The Dalai Lama and President Barack Obama have finally met. The Thursday morning meeting was, by my reckoning, the Dalai Lama’s 10th visit to the White House. His holiness has yet to step inside the Oval Office, however. As a sop to China, presidents see the old monk in their residential quarters or some other “unofficial” spot, such as the map room.

Barbara O-Brien
Barbara O-Brien
The Dalai Lama presents a terrible dilemma for American presidents. Meeting with him enrages China. But not meeting with him earns public scorn at home. Last October the president was preparing for a state visit to China and failed to meet with the Dalai Lama, who was visiting Washington. American news media erupted with blistering editorials featuring the words “appeasement” and “kowtowing”.

So, like his predecessors, on Thursday President Obama walked a thin line between meeting and not-meeting. No reporters were present at the meeting that was not a meeting, but the White House released a nice photograph of the president and monk together. China grumbled, but so far Beijing’s only retaliation has been to snub the crew of the aircraft carrier USS Nimitz, currently docked at Hong Kong.

He Who Must Not Be Met With is himself a man of uncertain status, a stateless head of state. He calls himself “semi-retired” from running the Tibetan government in exile, which now has an elected parliament and prime minister. Further, his role as a religious and political leader – a complex role, to be sure – is widely misunderstood. The Dalai Lama was once head of the Tibetan government but was never a “god king,” even in the old days before the invasion of China. Nor is the Dalai Lama the “Buddhist pope”. He has institutional authority only within Tibetan Buddhism, not all of Buddhism, and that authority is not absolute.

The bigger mystery, however, is why the mighty nation of China comes unglued over a softly-spoken Buddhist monk.

China has invested heavily in Tibet, building infrastructure, schools and housing, and expecting the Tibetans’ loyalty and gratitude in return. But Tibetans say China treats Tibet as a colony run by and for Han Chinese. Tibetans are economically exploited and locked out of most positions of authority in their own country, they say. And, of course, the repression of Tibetan Buddhism and exile of the Dalai Lama remain causes of discontent.

However, senior Chinese government officials have spent their entire careers blaming the Dalai Lama for Tibetan resistance. Beijing may have invested a lot of money into modernising Tibet, but it has invested even more in the failed theory that breaking Tibetan loyalty to the Dalai Lama is the key to unifying Tibet and China.
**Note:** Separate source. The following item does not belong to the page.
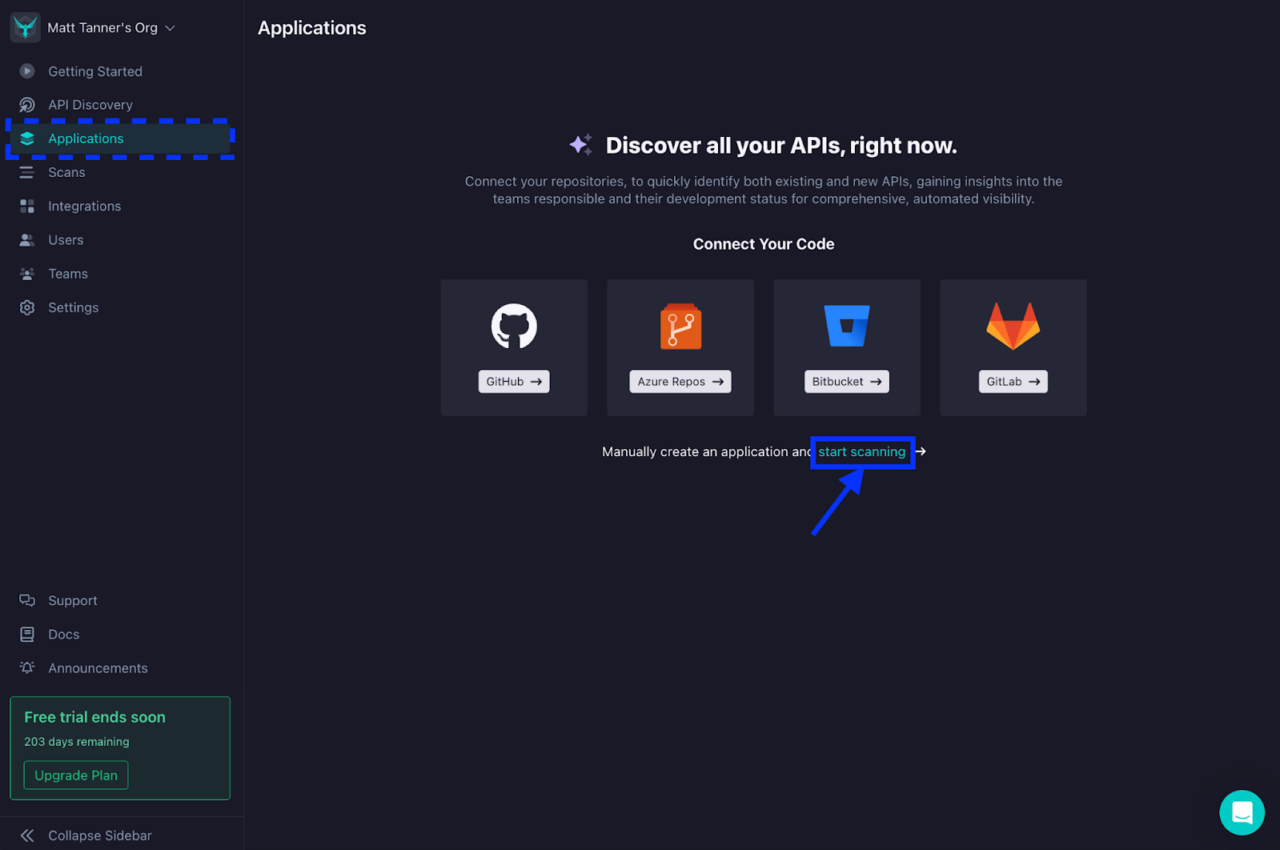The height and width of the screenshot is (850, 1280).
Task: Select Getting Started in sidebar
Action: point(26,71)
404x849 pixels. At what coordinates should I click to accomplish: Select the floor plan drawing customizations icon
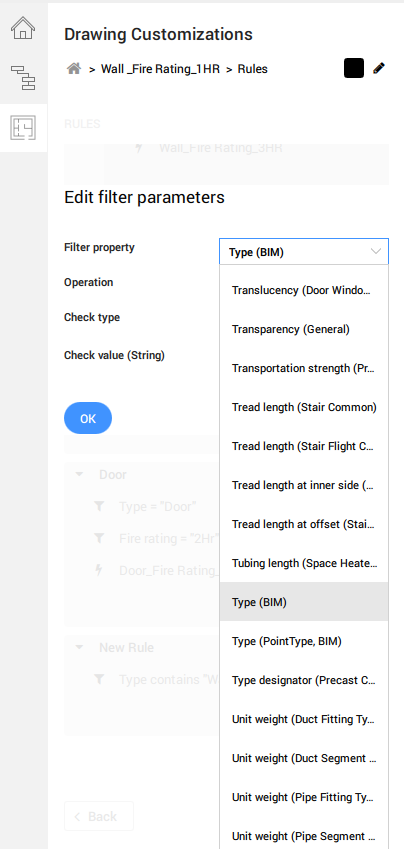tap(23, 128)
China will not bend, and so there is stalemate. The president of the United States decided he could do little else but meet with his holiness privately in the White House map room. After the meeting, the White House issued a brief statement, ending with “The president and the Dalai Lama agreed on the importance of a positive and cooperative relationship between the United States and China”.
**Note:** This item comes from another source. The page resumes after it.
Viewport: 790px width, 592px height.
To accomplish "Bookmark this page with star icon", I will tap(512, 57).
And 75-year-old Tenzin Gyatso, the 14th Dalai Lama, filled the role given to him as a young boy and spoke on behalf of the Tibetan people. He has for many years has sought an autonomous, but not independent, status for Tibet, similar to the status of Hong Kong. If China had worked with him instead of demonising him, it is possible Tibetans now would be far more reconciled to being part of China.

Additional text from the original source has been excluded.